Todos los ciudadanos de la UE y EE UU han sido evacuados. Sin embargo, decenas de miles de egipcios y tunecinos están a su suerte. Acnur da cuenta de más de 100.000 personas que han logrado escapar.

 
 

Según la ONU, unos 61.000 inmigrantes cruzaron la frontera egipcia, 40.000 se desplazaron a Túnez y unas mil personas lo hicieron a Níger. Pero sobre todo advierten de que la emergencia será todavía mucho peor. Según Acnur, incluso se tendrá que entrar en Libia, ya que habrá miles de desplazados internos. Ayer, la subsecretaria general de la ONU para Asuntos Humanitarios, Valerie Amos, reconoció que ante la incertidumbre, «el brazo humanitario de la ONU está adoptando medidas para garantizar que estamos preparados para afrontar cualquier eventualidad».
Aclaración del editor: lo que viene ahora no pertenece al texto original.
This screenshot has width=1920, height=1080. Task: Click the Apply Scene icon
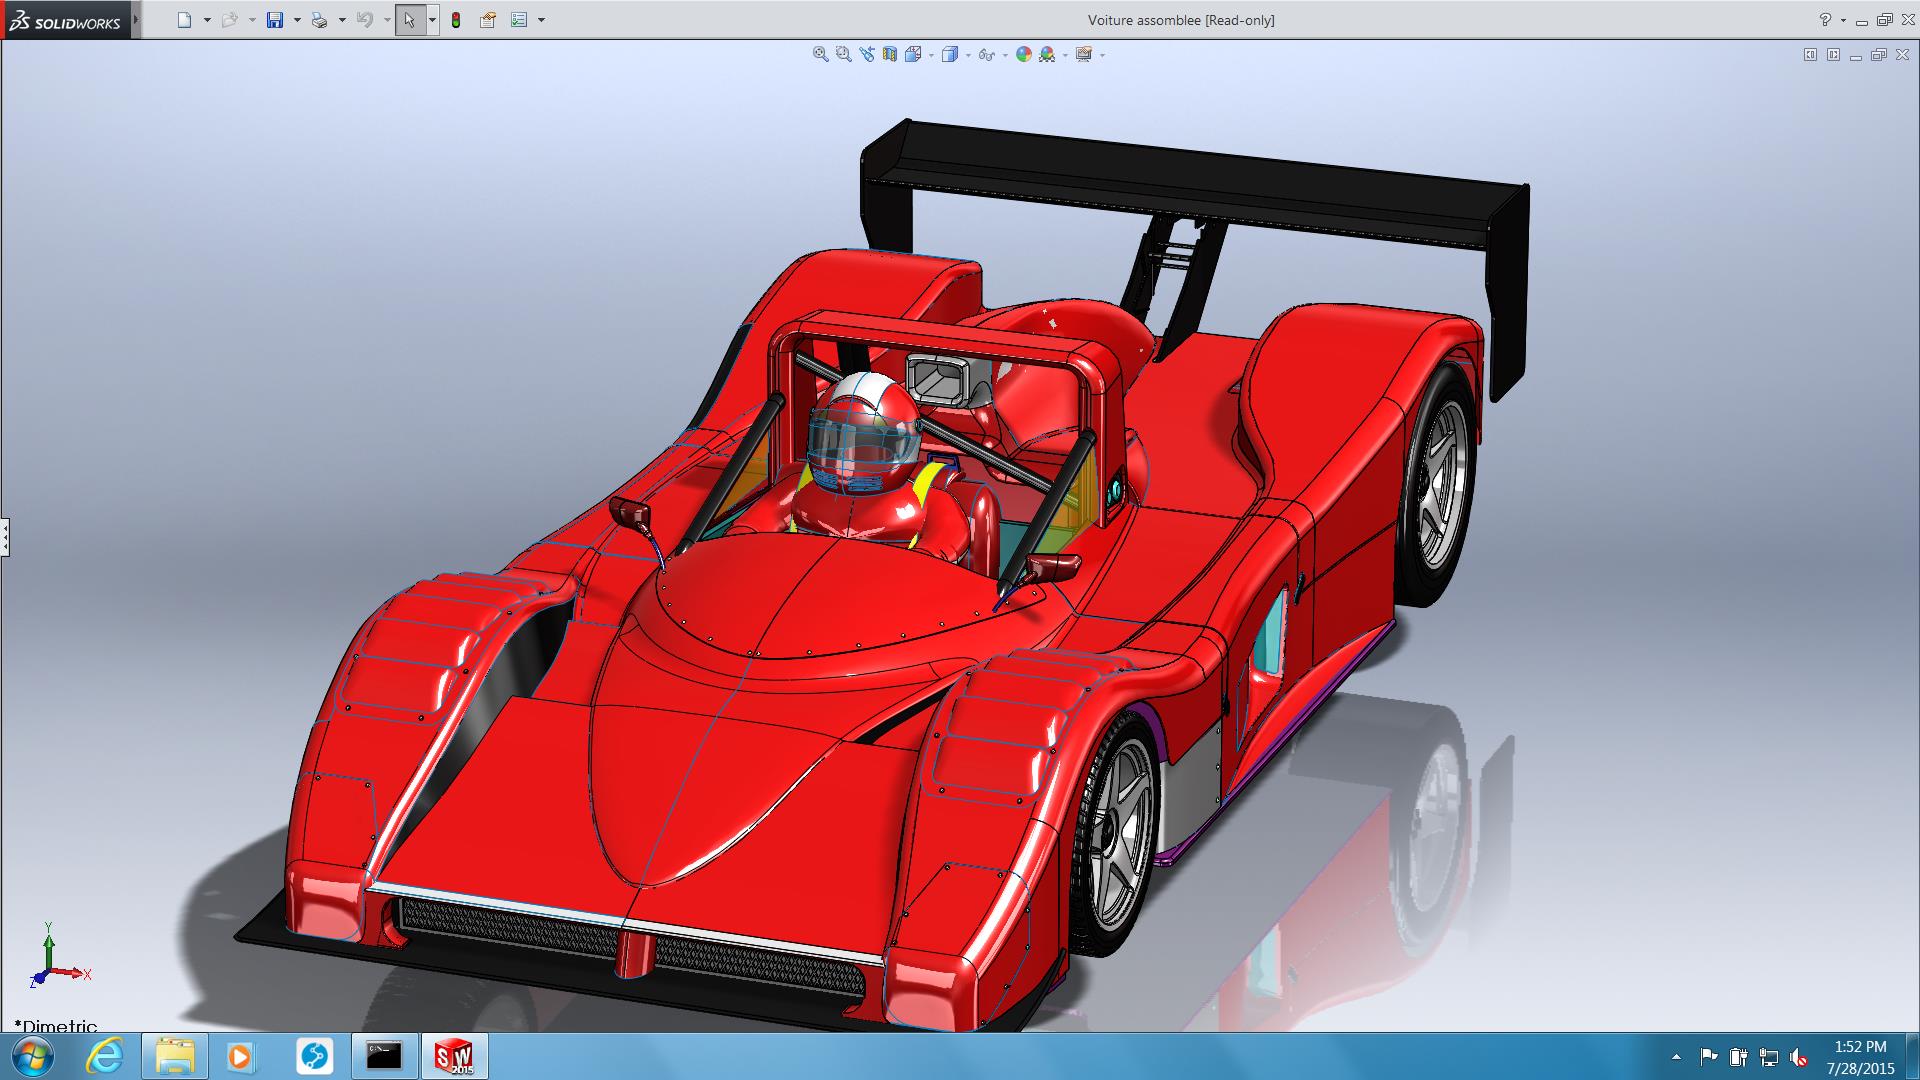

El Gobierno de transición tunecino se ha mostrado solidario con los migrantes que llegan desde Libia, pero ha tenido que pedir ayuda a la comunidad internacional para hacer frente a los miles de nuevos refugiados que se esperan, además de agua, comida y mantas para los que se encuentran en campamentos improvisados. Un egipcio contaba en la frontera a la organización Human Rights Watch que acababa de huir de «armas y disparos, dejando su hogar y pertenencias, para estar ahora en una tienda de campaña helada». Además, no entiende cómo otros Gobiernos han utilizado barcos y aviones para rescatar a sus nacionales, y a ellos ni siquiera han ido sus autoridades a esperarles. A muchos, la Policía libia les quitó sus móviles, cámaras y tarjetas de memoria. Por ello, no han podido avisar a sus familias de que están bien ni de dónde se encuentran.